US$10 million worth of silver vanishes in Quebec in ‘Agatha Christie whodunit’

In January 2020, a Quebec trucking company received an email with a secret code and instructions: It was to pick up US$10 million in silver ingots from a Montreal railyard, and take the valuable cargo to a warehouse.

The email had all the necessary information — the weight of the cargo, the correct container number and the secret code — so the silver was driven out of CN’s Montreal rail lot and to a LaSalle, Ont., warehouse.

And then it vanished — all roughly 18,000 kilograms of it.

“This case has all the elements of an Agatha Christie whodunit,” wrote Kevin R. Aalto, a federal court judge, who dealt with case management questions to do with a resulting lawsuit.

It turns out the email was likely fraudulent. Thieves had allegedly gained access to the secret code and other details and changed the delivery location, pulling off a remarkable international heist.

To date, only token amounts of the silver has been found across Canada and the United States. It’s a remarkable tale of international intrigue, and somewhere, a m

odern-day Auric Goldfinger is sitting on some 20 tonnes of silver.

The tale, revealed in court documents in a civil lawsuit, has its origins in Korea. It involves a number of well-known international firms, and the missing silver is now subject to lawsuits in both Canada and South Korea.

“A valuable stolen cargo, a secure location, multiple possible suspects, an unknown perpetrator, and, a trucking company that was given the pickup code with instructions to deliver the cargo to a location unknown to any of the parties,” Aalto wrote.

At present, a civil lawsuit regarding liability for the missing silver is working its way through Canadian courts, and decisions to date have largely focused on procedural matters of jurisdiction. Yet, the details of the stunning heist, are buried between discussions of maritime law and in-depth analysis of a bill of lading.

The tale features a variety of companies and subcontractors.

In January 2019, Korea Zinc contracted Brink’s, the private security company, to transport the silver from Korea to New York, with a stopover in Canada.

A variety of subcontractors entered the equation. Brink’s contracted Ex-Logistics to arrange shipment by rail and sea to Canada. Ex-Logistics, in turn, hired Woowon Sea & Air Co. Ltd., a freight company, as the “carrier,” court documents say, and Binex Line Corp, a California-based international transportation company, which has offices in Canada, as the “consignee” of the silver. (The Federal Court ruling differs somewhat from the initial case management decision, and says Brink’s was the “consignee” — the party legally allowed to receive the cargo — and refers to Binex as both a “notify party,” an entity which must be notified of the shipment’s progress, and a consignee.)

Maersk Lina A/S, an international shipping company, was hired by Woowon to ship the cargo.

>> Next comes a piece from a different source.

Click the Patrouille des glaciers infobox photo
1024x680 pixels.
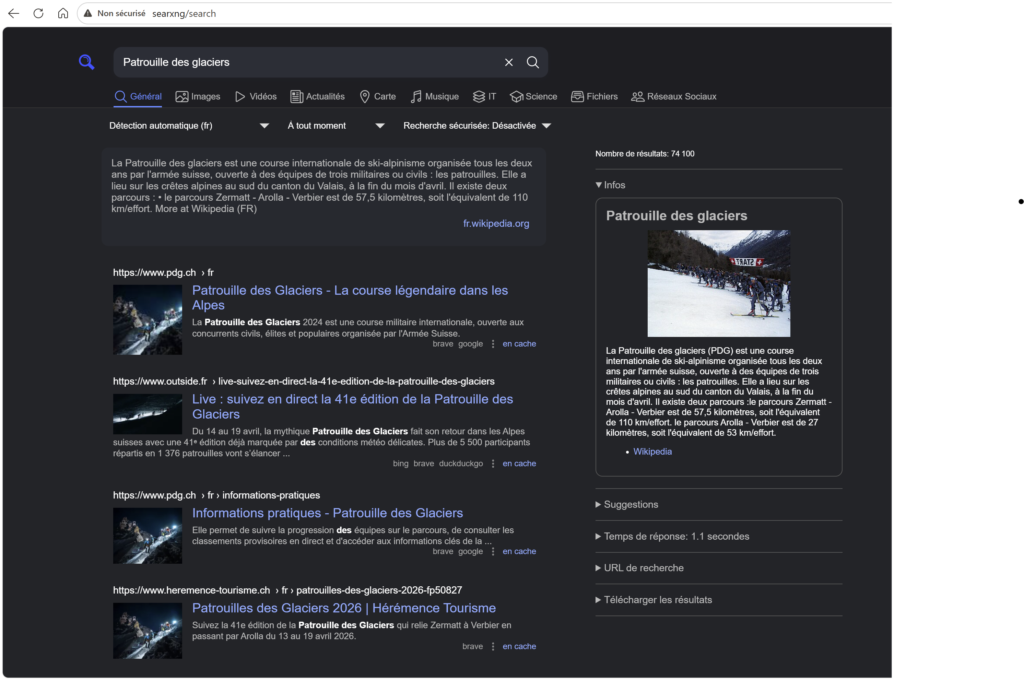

The precious cargo departed Busan, a major port city in South Korea, on Dec. 26, 2019 and arrived at the CN railyard in Montreal on Jan. 16, 2020. Maersk and CN are “third parties” in the case.

The heist seems to hinge around a special pickup code, which Maersk generated, to allow the release of the cargo from the CN railyard in Montreal. Maersk, according to court documents, released a pickup code to Binex. Without that code, the CN railyard would not release the cargo.

“The sole role of Binex was to receive the pickup code from Maersk and release it to Brink’s, who would transport the cargo to its final destination in New York,” Aalto’s ruling says.

The code was sent by email to Binex on Jan. 6, 2020.

“The reception of that email and the subsequent access to it by the thieves are the subject of ongoing investigations,” Aalto’s ruling says.

It’s unclear who is investigating the theft.

Requests for comment to the Royal Canadian Mounted Police and the Sûreté du Québec were not answered by deadline.

Four days after in arrived in Montreal, Oriental Cartage, a trucking company based in Laval, Que., received a pickup email. It contained the “correct container number, pickup code, and weight of the Cargo,” Aalto’s ruling says. (Oriental Cartage is not involved in the lawsuit.)

The silver was taken to a warehouse in LaSalle. And then it vanished.

“It was later determined that the pickup email sent to Oriental Cartage was fraudulent,” Aalto says.

The theft led to the lawsuits between various parties over who is liable.

The court proceedings in Canada have, largely, to do with issues of jurisdiction and whether Canadian courts can sort out the suits, as Woowon sought a stay of proceedings in Canada, so that it could be litigated in Korea. The court disagreed; Woowon appealed, and on Nov. 7, 2022, Justice Henry S. Brown, a Federal Court judge, dismissed the appeal.

Legal representatives for CN, Woowon, Binex, Brink’s and Maersk did not return requests for comment by deadline. Ex-Logistics was initially a defendant in the case, but claims against it have been dropped.